Not long before I stepped down as president, I was reminiscing with one of the trustees who hired me, Isaac Stein, who also served as chair of the board during my presidency. Isaac was in the midst of leading the search for my successor. He said, “You know, John, in retrospect, the characteristic we got when we picked you as president was the ability to grow on the job.”

I took that as a great compliment—and I tried not to cringe too much thinking about how green I had been when I had started fifteen years earlier. To Isaac, this ability to grow had proven more important than anything else, something he said he hadn’t anticipated when I was hired. Now his committee was trying to calibrate that ability, to figure out how to measure it, so they could use it as a centerpiece in the search for my replacement.

How can someone gauge your ability to learn on the job? I suppose by assessing your humility. If you accept that you still have much to learn, that other people are better than you at certain things, and that the ideas of many are almost always better informed than the opinion of one, you can’t help but be humble, and therefore dedicated to learning how to be better at what you do.

In a sense, when we put humility in the heart of leadership, the leader’s role itself changes. I learned this at MIPS. In a start-up environment, where time is so compressed and even the littlest mistakes can be fatal, you have to lead not by separating yourself from your subordinates, but by becoming their equal on the team. Your job is not to tell people what to do, but to dedicate yourself to helping them do better. That’s why at MIPS, when we were getting ready to send our first chip to the factory, and we had a shortage of folks to help with final verification, I jumped in to write a program to generate tests.

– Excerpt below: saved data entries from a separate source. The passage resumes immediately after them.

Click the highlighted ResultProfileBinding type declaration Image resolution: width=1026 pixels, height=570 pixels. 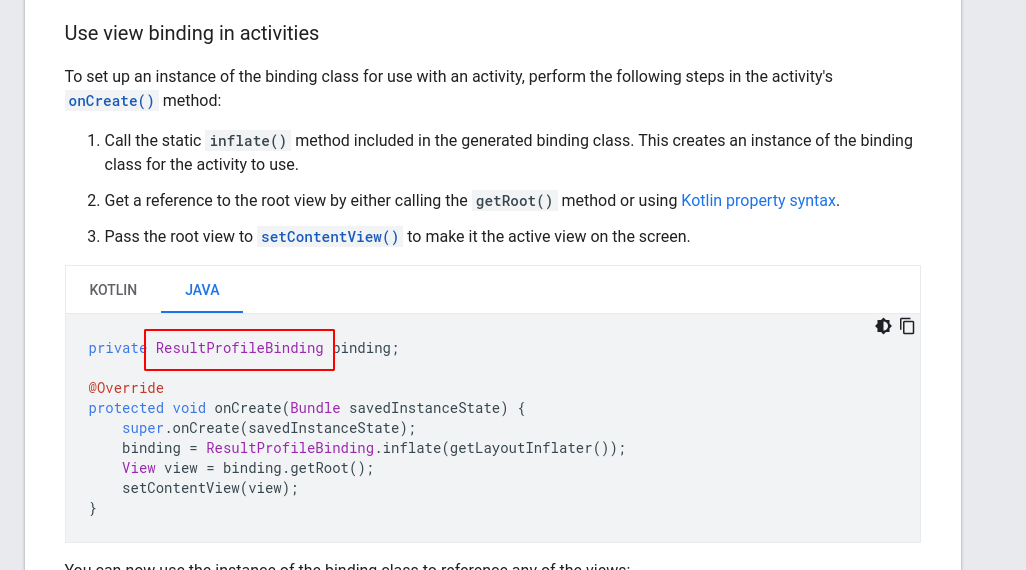point(240,349)
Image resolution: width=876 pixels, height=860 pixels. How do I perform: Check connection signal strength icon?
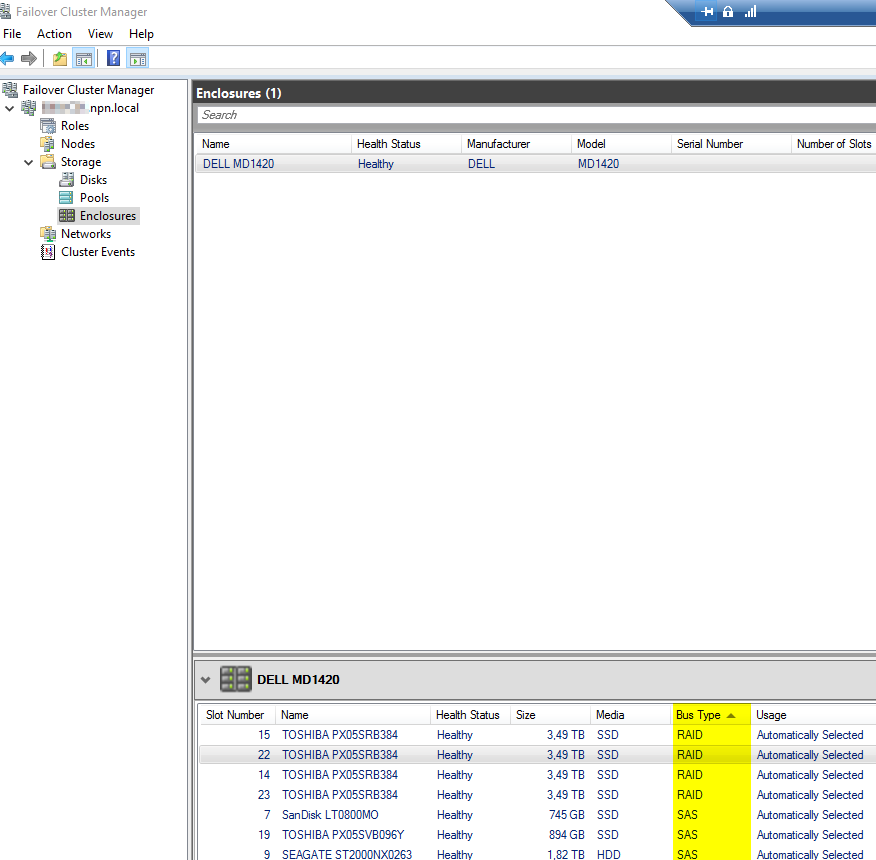pyautogui.click(x=750, y=12)
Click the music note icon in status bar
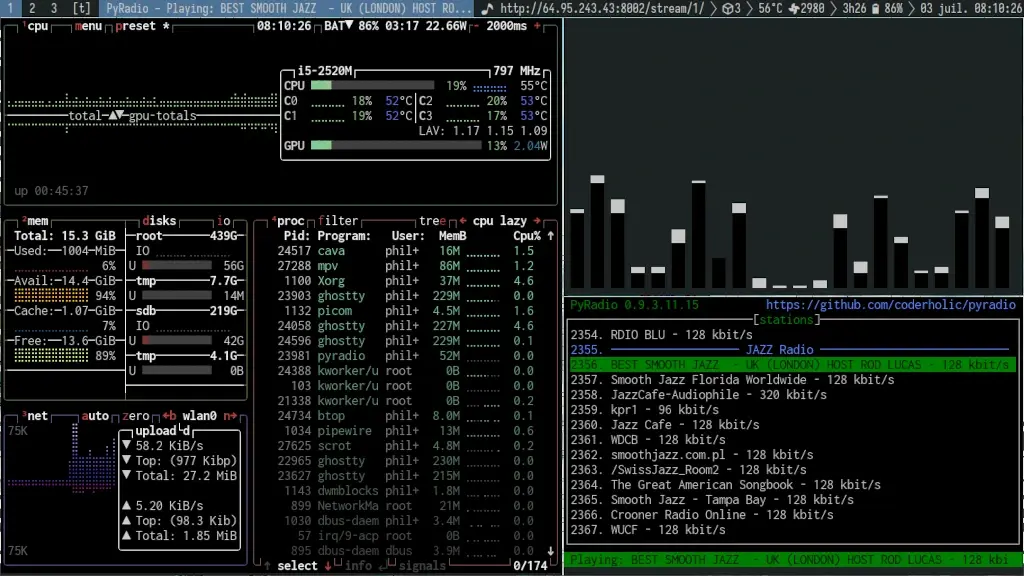The image size is (1024, 576). click(x=487, y=8)
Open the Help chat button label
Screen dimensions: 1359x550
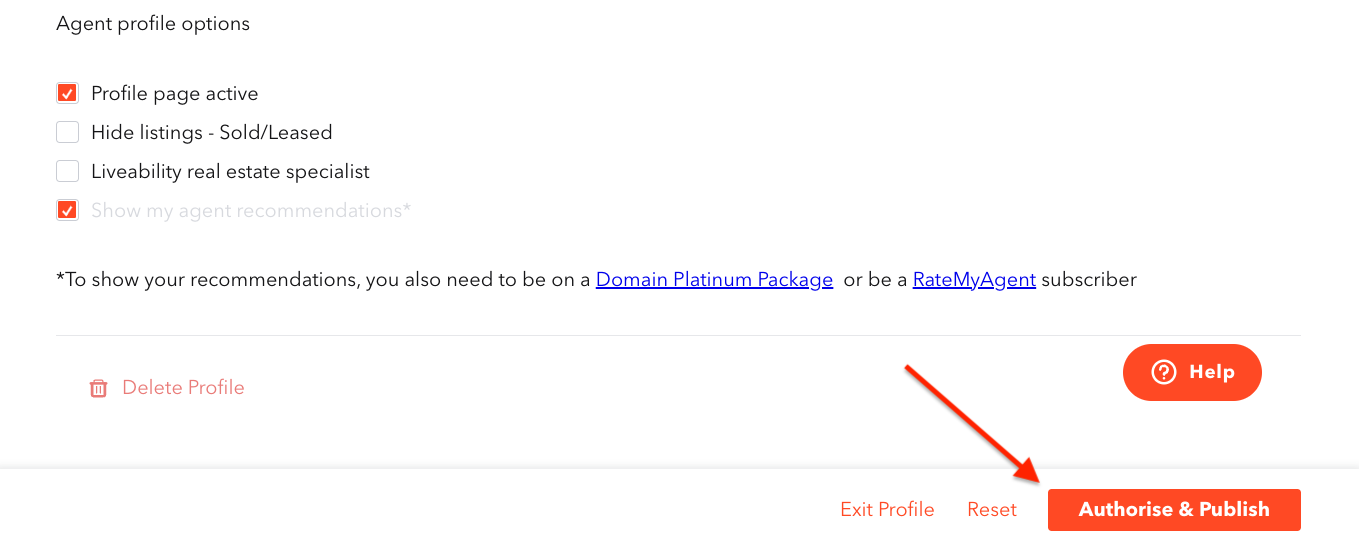tap(1212, 372)

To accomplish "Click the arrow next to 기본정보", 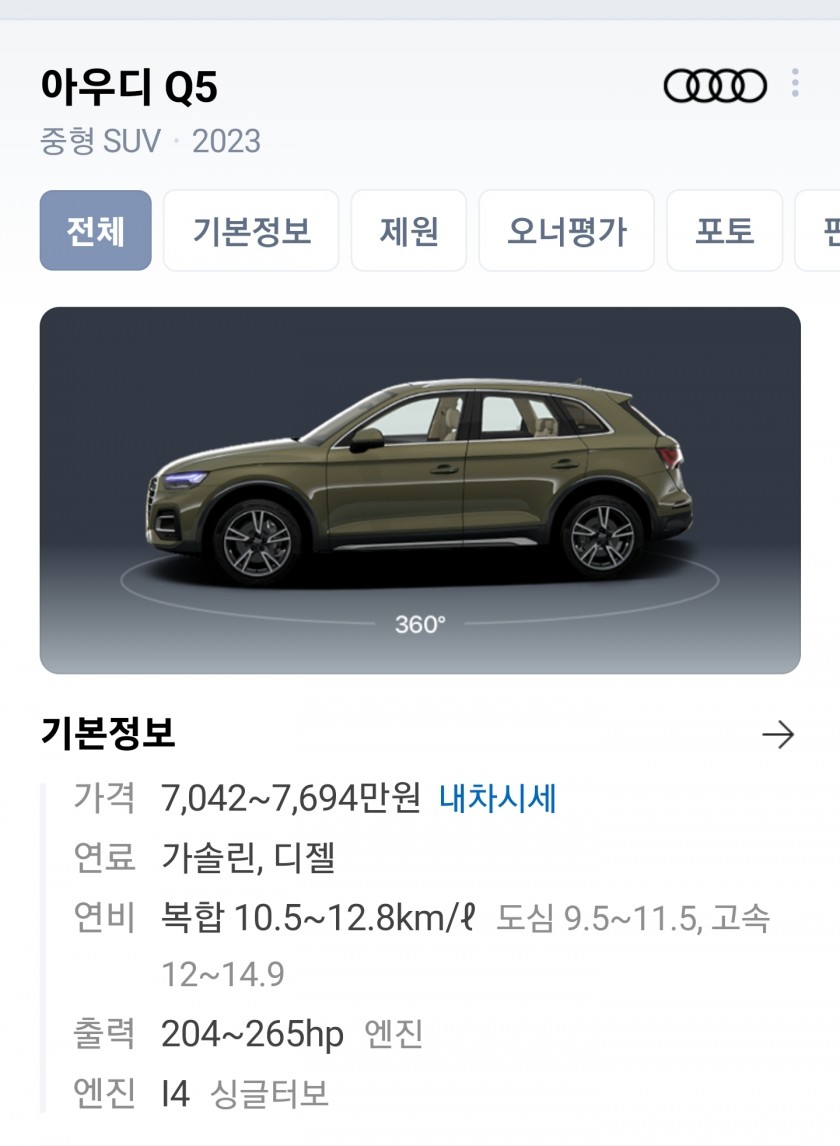I will tap(778, 735).
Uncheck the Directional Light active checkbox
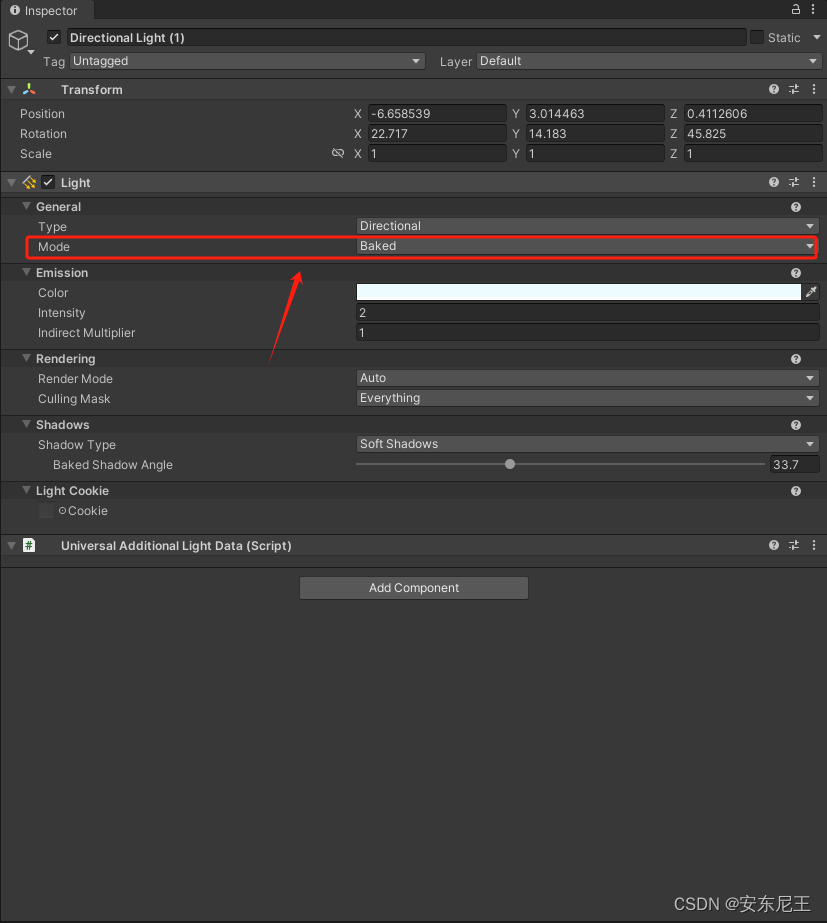This screenshot has width=827, height=923. point(54,37)
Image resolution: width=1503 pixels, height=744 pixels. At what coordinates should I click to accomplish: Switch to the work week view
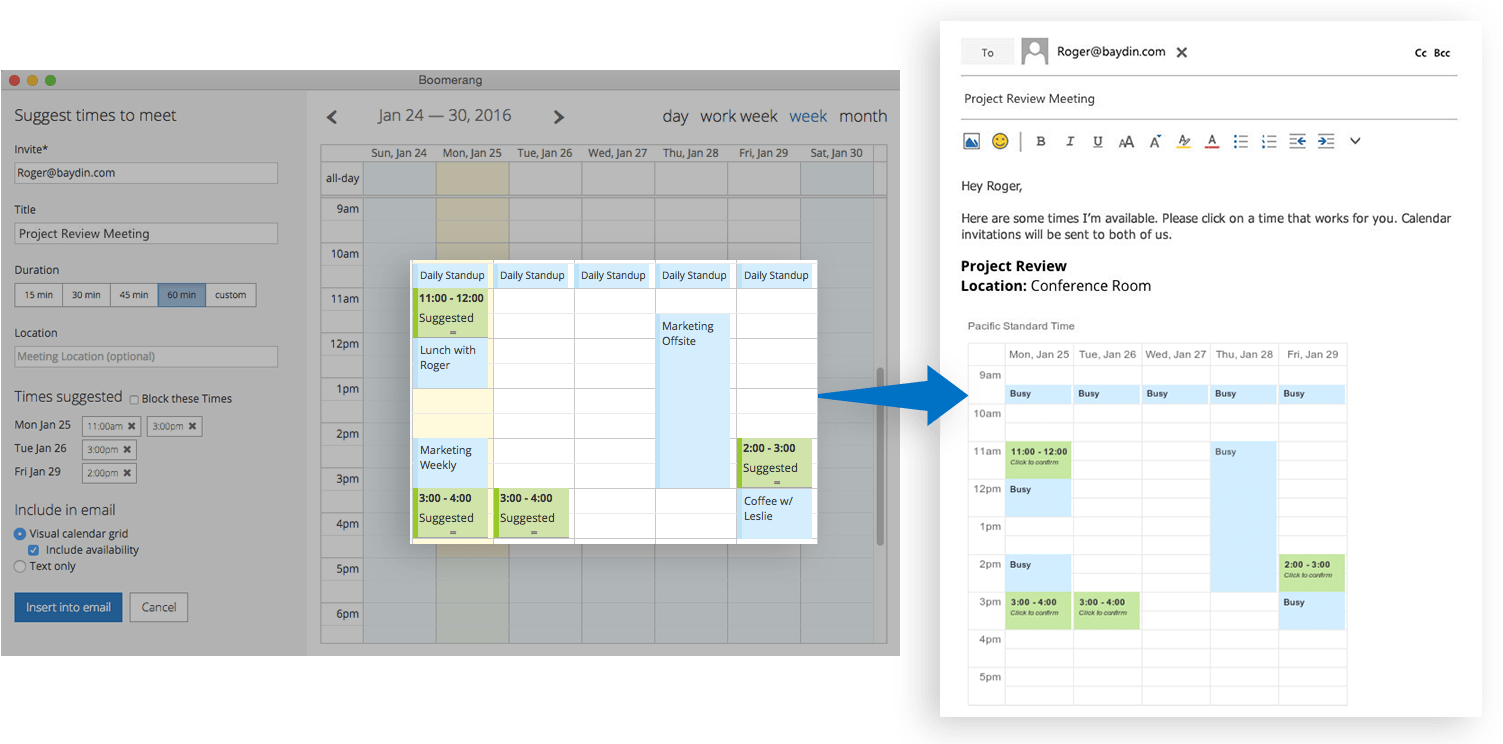(x=738, y=116)
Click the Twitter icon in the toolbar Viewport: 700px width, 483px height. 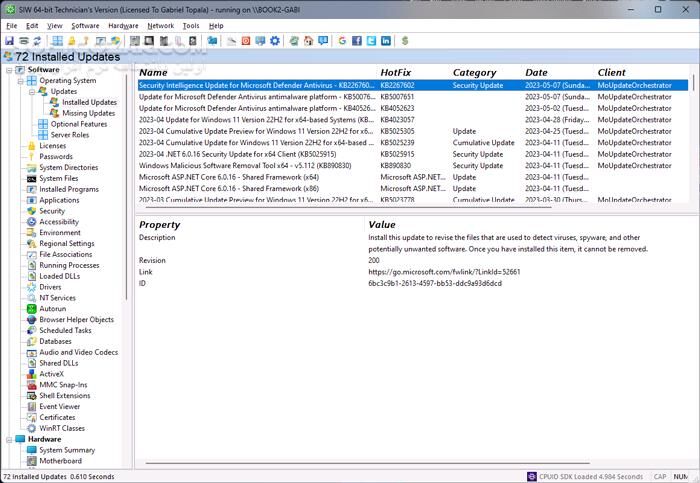(x=371, y=41)
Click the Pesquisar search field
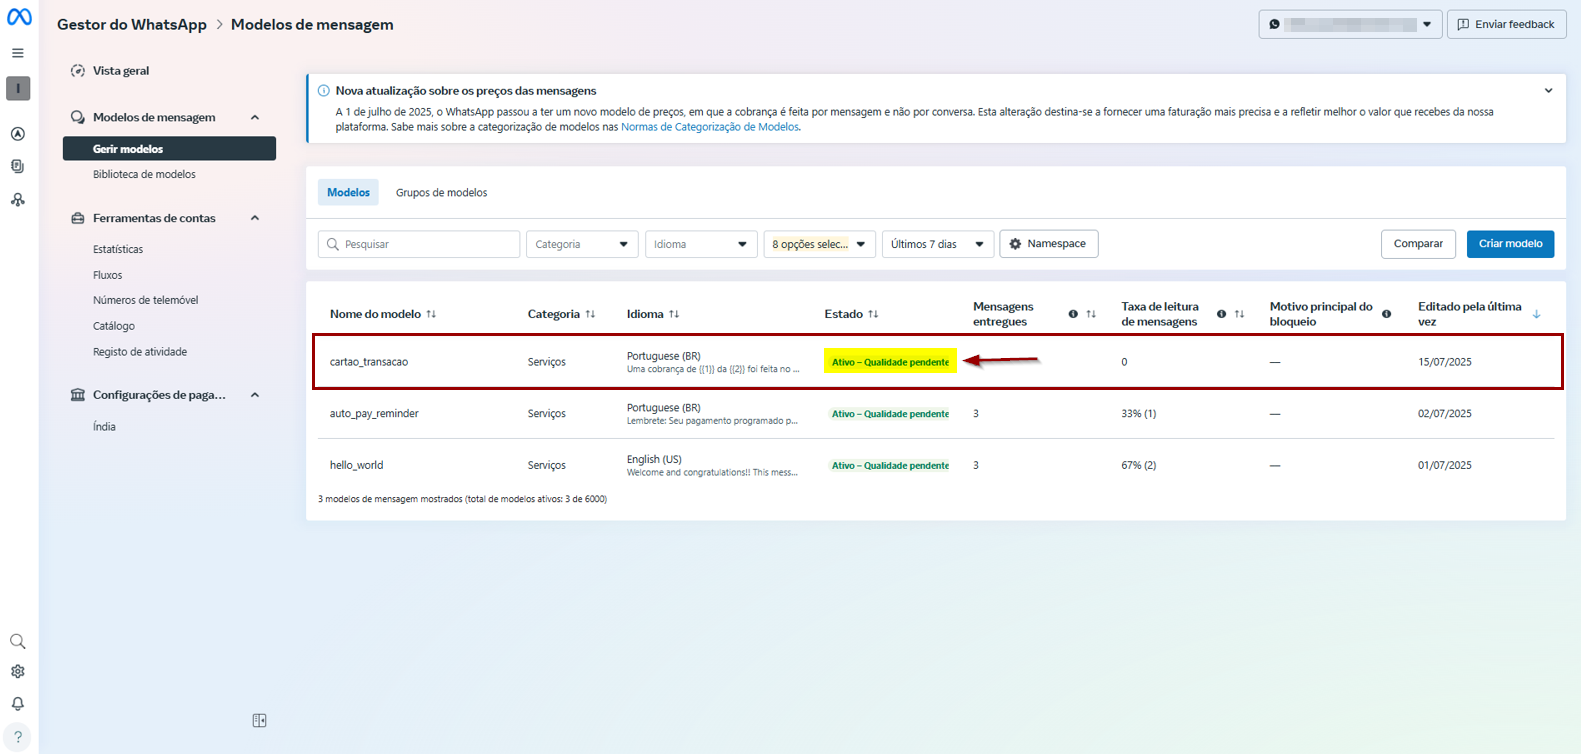This screenshot has height=754, width=1581. coord(420,244)
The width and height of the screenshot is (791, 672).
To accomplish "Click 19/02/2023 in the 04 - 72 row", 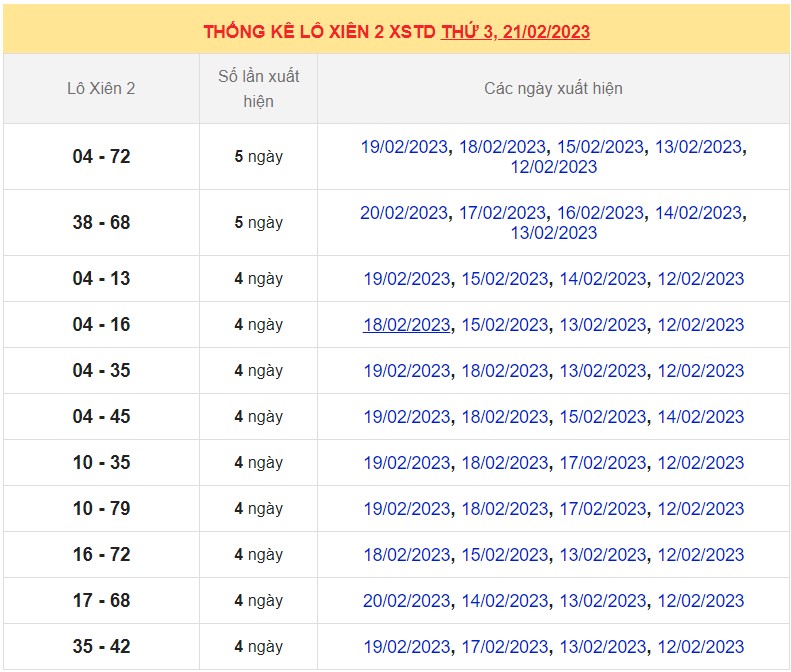I will click(404, 147).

Our first CEO at MIPS, Vaemond Crane, operated similarly. He announced that we were going to have staff meetings on Saturday mornings, because he wanted to send a message to everyone in the company that they were expected to work at least a half day on the weekend. By calling those meetings, he made it clear that senior managers (including him) had to do their part too, but he sweetened this demand by showing up at those meetings with a box of donuts. This is the same CEO I saw wiping off the counters in the lunchroom, sending the message that he was no better than anyone else. In the stressful world of a hot new tech start-up, I deeply appreciated that gesture, and my memory of it has lingered all these years, informing my actions as a leader.

Though, like most people, I have a lot to be humble about, I’ll be the first to admit that I’m not, by nature, a humble person. However, I have learned the importance of practicing humility. Perhaps the most important instances when you need to practice humility are when you have made the wrong decision. Mistakes happen to every leader, and it’s better to accept them, to have the courage to admit the mistakes, and to decide how to move on. You will find several examples in this book where I needed to do just that. The process is not necessarily pleasant, but it is a lot easier if you are humble.

Notes

1. See Warren Bennis, On Becoming a Leader, Rev. ed. (New York: Basic Books, 2003), Chapter 3, 91–108.

2. See David Herbert Donald, Lincoln, 1st ed. (New York: Simon & Shuster, 1996), Chapters 9 and 19; Doris Kearns Goodwin, Team of Rivals: The Political Genius of Abraham Lincoln (New York: Simon & Schuster, 2006), Chapter 3.